--- Input records ---
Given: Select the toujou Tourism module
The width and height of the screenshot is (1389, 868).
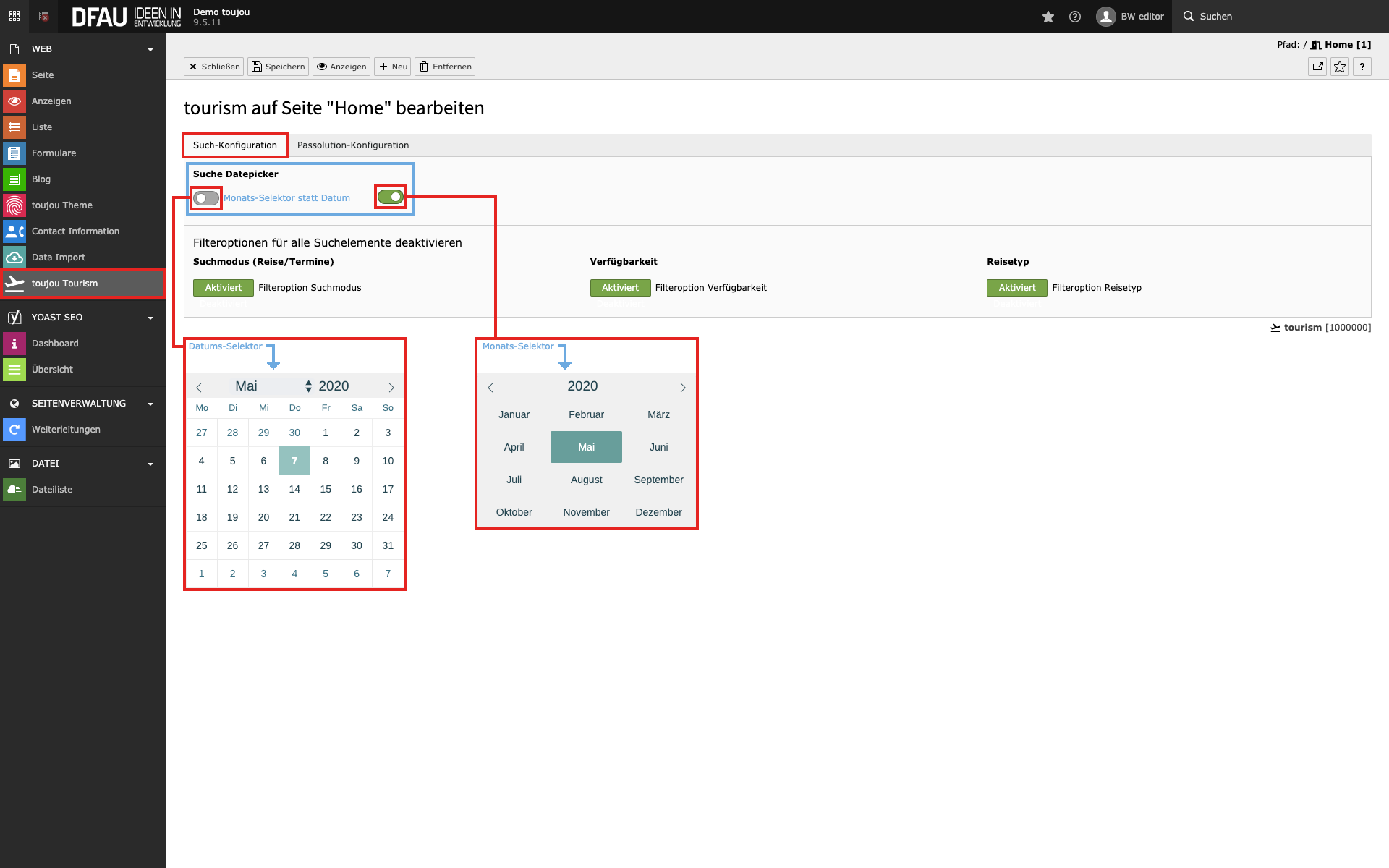Looking at the screenshot, I should pos(64,284).
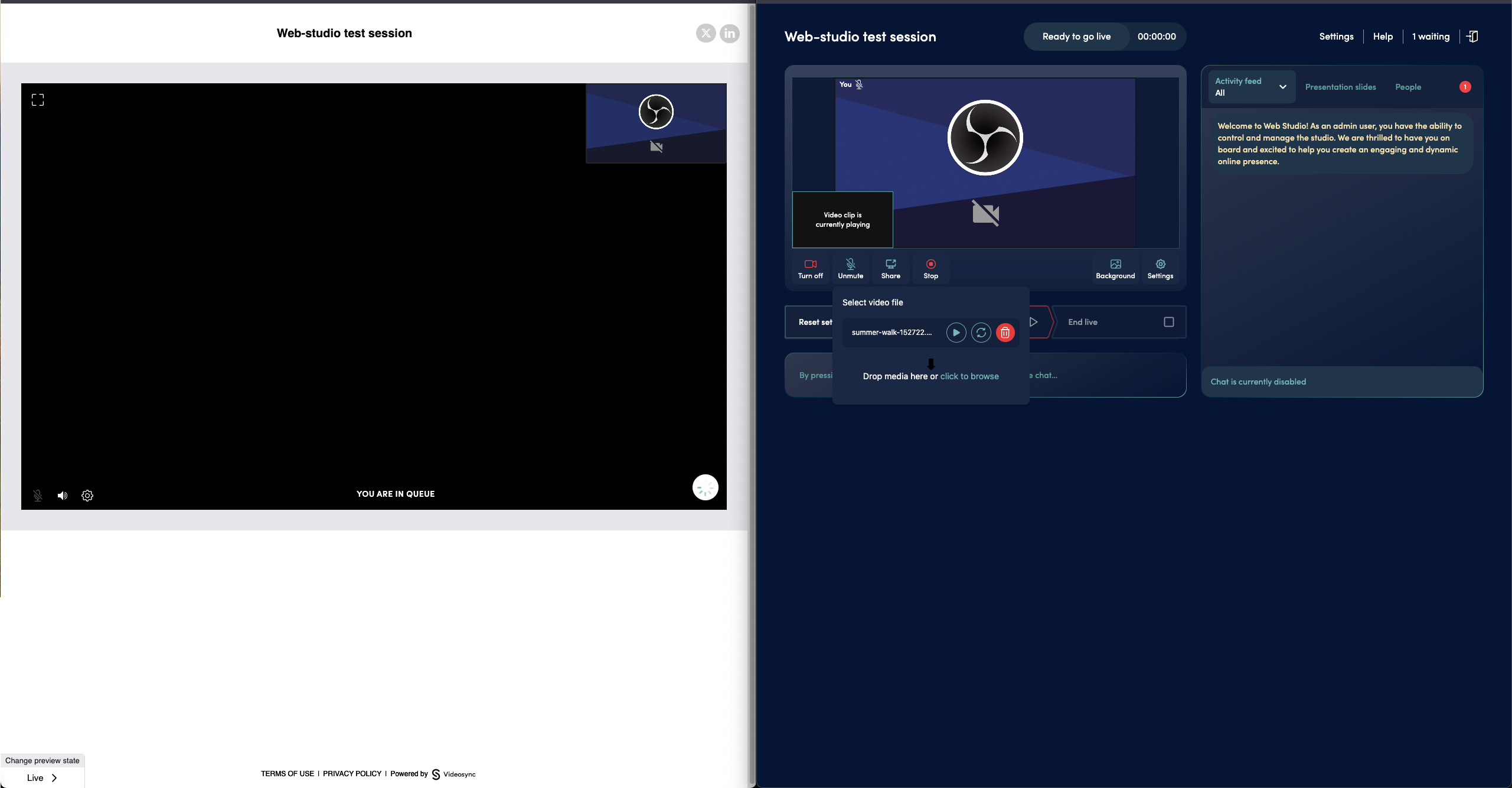Image resolution: width=1512 pixels, height=788 pixels.
Task: Toggle the viewer's speaker volume icon
Action: click(x=63, y=496)
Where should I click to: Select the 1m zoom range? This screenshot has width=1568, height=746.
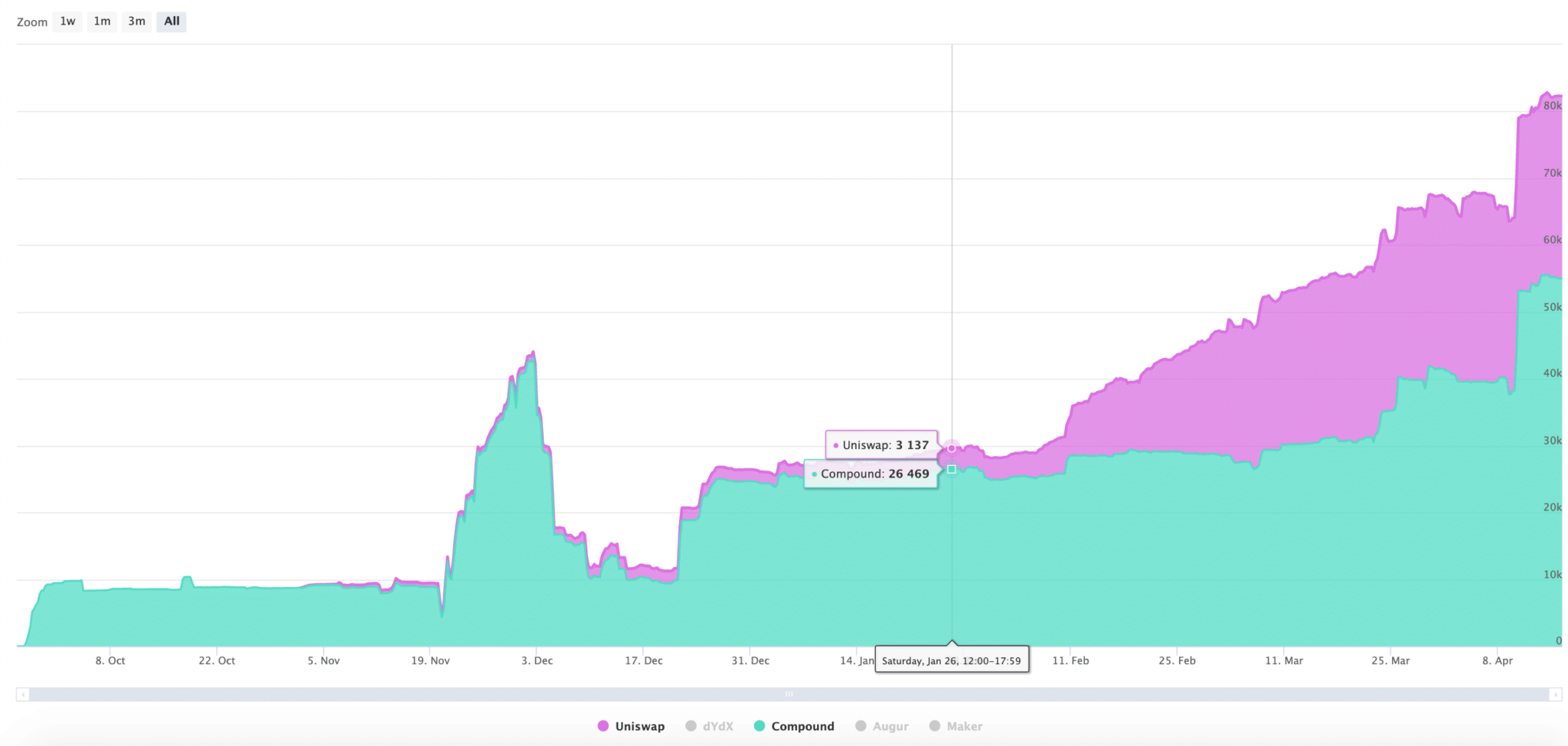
---
What to produce:
An exact transcription of all the entries is required, without the pictures.

Exercise response:
Given: Select the toujou Tourism module
The width and height of the screenshot is (1389, 868).
Looking at the screenshot, I should pos(64,284).
Image resolution: width=1512 pixels, height=788 pixels.
Task: Toggle the viewer's speaker volume icon
Action: click(x=63, y=496)
Where should I click to: Select the 1m zoom range? This screenshot has width=1568, height=746.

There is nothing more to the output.